EXCERPTED RECORDS:
════════

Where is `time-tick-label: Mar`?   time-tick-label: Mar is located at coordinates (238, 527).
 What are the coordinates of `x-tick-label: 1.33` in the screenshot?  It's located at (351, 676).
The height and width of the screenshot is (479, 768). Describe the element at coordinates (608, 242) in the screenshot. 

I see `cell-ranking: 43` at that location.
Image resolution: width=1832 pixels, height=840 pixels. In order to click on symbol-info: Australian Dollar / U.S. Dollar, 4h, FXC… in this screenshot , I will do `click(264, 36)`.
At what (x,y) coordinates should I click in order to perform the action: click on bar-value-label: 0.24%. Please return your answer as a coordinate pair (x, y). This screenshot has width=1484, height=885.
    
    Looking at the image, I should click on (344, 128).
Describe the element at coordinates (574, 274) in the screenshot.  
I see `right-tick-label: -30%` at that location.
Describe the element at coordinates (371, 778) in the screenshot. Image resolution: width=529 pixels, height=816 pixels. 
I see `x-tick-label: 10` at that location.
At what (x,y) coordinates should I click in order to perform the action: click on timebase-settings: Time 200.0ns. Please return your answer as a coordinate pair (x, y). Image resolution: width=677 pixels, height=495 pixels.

════════

EXERCISE DETAILS: Can you reproduce all of the lines above word for word, with nothing changed, added, or left out?

SOLUTION TO THIS TASK:
Where is `time-tick-label: Mar`?   time-tick-label: Mar is located at coordinates (238, 527).
 What are the coordinates of `x-tick-label: 1.33` in the screenshot?  It's located at (351, 676).
The height and width of the screenshot is (479, 768). Describe the element at coordinates (608, 242) in the screenshot. 

I see `cell-ranking: 43` at that location.
Image resolution: width=1832 pixels, height=840 pixels. In order to click on symbol-info: Australian Dollar / U.S. Dollar, 4h, FXC… in this screenshot , I will do `click(264, 36)`.
At what (x,y) coordinates should I click in order to perform the action: click on bar-value-label: 0.24%. Please return your answer as a coordinate pair (x, y). This screenshot has width=1484, height=885.
    
    Looking at the image, I should click on (344, 128).
Describe the element at coordinates (574, 274) in the screenshot.  
I see `right-tick-label: -30%` at that location.
Describe the element at coordinates (371, 778) in the screenshot. Image resolution: width=529 pixels, height=816 pixels. 
I see `x-tick-label: 10` at that location.
At what (x,y) coordinates should I click in order to perform the action: click on timebase-settings: Time 200.0ns. Please return your answer as a coordinate pair (x, y). Image resolution: width=677 pixels, height=495 pixels.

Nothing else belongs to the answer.